Often times, one needs to create many copies of an element that are spaced out evenly. Sketch already lets you do this: if you ⌥+drag an element, and then press ⌘+D, you can make as many evenly-spaced duplicates as you like. Recently, Figma has taken this idea further:
In Figma, object duplication is “less strict” about edits. You can create a copy of an element, adjust it, and then press ⌘+D — those position edits influence the spacing of the duplicates.
Today’s more limited version in Sketch:
Figma’s “smarter” implementation (yes it caused me physical pain to open Figma):
This is a great time saver that would be fantastic to see in a future Sketch update!
This is a great feature too (and more useful than what Figma does in some ways, as it lets you adjust spacing and center point). But the real benefit from Figma’s version of Duplicate and Move is that it works without having to Option Drag, and that you can adjust spacing at any time, not just on the initial duplication.

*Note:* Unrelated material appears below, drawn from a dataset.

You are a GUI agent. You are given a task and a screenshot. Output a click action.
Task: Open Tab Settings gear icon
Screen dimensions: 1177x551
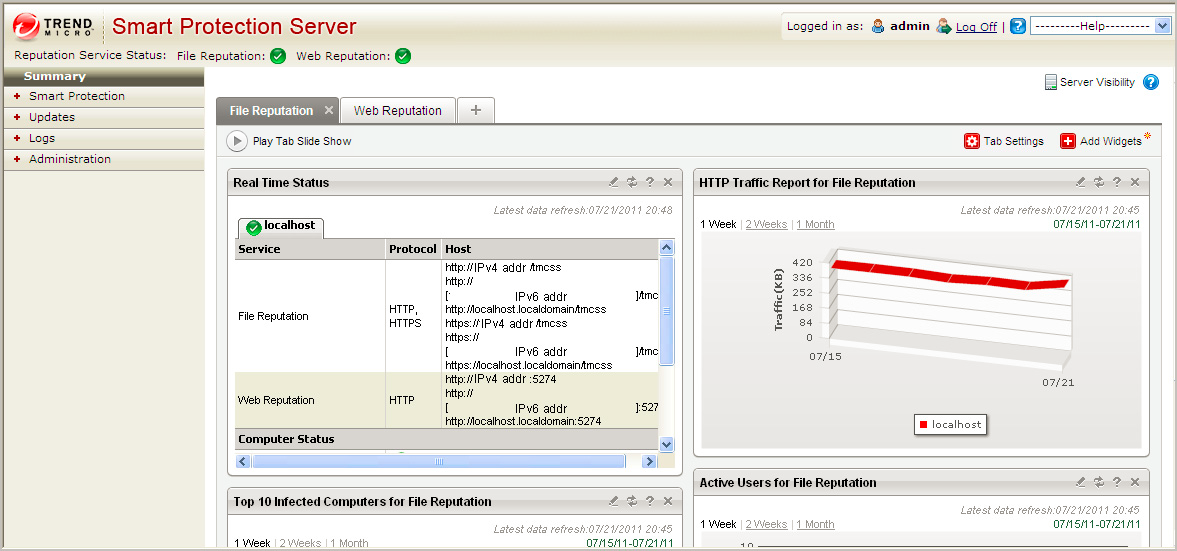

Hey @dfmedrano If you guys look into this feature more in future, some good reference is power duplicate in Affinity apps (Which I think is where they got the idea from) https://www.youtube.com/watch?v=yisjJgbkgYU
It’s just “Repeat last action” on a duplicate basically - extremely useful in Affinity, but not a silver bullet. It doesn’t replace dedicated tools like duplicate copies, so shouldn’t be looked at as replacement functionality, just in addition. I’d love to see this in Sketch.